Content starts

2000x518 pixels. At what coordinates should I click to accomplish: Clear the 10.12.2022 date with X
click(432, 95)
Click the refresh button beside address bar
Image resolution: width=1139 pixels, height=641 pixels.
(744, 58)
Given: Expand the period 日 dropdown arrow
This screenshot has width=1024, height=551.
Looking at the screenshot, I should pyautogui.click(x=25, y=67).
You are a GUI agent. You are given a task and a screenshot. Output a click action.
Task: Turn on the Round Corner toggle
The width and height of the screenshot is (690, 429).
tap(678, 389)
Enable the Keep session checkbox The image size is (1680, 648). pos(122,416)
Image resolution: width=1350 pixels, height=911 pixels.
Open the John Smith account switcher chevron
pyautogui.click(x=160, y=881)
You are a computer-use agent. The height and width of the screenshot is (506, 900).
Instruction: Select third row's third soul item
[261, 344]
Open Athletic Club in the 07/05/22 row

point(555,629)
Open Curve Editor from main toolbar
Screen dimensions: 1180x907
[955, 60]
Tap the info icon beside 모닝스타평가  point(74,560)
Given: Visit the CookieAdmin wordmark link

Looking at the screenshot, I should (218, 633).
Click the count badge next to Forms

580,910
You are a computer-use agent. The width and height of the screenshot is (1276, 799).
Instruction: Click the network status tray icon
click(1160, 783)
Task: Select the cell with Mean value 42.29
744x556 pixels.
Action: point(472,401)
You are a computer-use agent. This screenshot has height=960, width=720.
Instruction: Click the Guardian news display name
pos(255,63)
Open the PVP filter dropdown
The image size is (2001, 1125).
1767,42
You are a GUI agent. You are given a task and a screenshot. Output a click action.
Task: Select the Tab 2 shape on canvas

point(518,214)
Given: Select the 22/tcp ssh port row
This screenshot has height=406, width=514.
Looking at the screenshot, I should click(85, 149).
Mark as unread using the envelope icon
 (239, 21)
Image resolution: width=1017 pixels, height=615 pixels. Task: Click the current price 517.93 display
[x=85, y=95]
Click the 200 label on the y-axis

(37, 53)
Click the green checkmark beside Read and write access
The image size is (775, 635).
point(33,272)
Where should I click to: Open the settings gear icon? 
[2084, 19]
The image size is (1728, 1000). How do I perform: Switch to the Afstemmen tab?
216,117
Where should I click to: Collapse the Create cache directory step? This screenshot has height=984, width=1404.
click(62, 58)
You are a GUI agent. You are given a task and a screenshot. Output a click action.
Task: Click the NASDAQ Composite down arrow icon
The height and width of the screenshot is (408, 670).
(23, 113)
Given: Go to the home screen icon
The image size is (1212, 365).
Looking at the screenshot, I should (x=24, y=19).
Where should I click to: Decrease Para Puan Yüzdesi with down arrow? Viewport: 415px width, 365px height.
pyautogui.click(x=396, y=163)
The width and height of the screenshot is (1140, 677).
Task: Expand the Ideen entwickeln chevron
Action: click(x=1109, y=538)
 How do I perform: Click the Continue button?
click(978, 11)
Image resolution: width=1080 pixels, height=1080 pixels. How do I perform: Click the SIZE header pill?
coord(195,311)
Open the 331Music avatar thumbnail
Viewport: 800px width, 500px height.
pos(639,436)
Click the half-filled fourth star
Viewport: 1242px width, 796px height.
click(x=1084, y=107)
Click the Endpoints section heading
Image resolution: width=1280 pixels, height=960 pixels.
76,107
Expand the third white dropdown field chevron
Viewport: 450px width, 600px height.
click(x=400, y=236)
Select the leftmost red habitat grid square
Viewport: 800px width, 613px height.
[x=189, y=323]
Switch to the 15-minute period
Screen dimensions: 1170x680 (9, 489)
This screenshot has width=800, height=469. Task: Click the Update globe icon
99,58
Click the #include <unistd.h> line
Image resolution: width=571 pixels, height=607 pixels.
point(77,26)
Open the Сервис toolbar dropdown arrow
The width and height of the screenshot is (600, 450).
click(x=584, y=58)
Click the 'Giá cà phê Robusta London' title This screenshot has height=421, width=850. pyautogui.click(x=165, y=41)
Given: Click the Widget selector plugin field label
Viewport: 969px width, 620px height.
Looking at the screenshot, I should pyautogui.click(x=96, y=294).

Content ends

EXERCISE PROMPT: Only the lines from the opening of the material through the line with "Given: Expand the period 日 dropdown arrow" should be echoed, exactly as written.

ANSWER SECTION:
2000x518 pixels. At what coordinates should I click to accomplish: Clear the 10.12.2022 date with X
click(432, 95)
Click the refresh button beside address bar
Image resolution: width=1139 pixels, height=641 pixels.
(744, 58)
Given: Expand the period 日 dropdown arrow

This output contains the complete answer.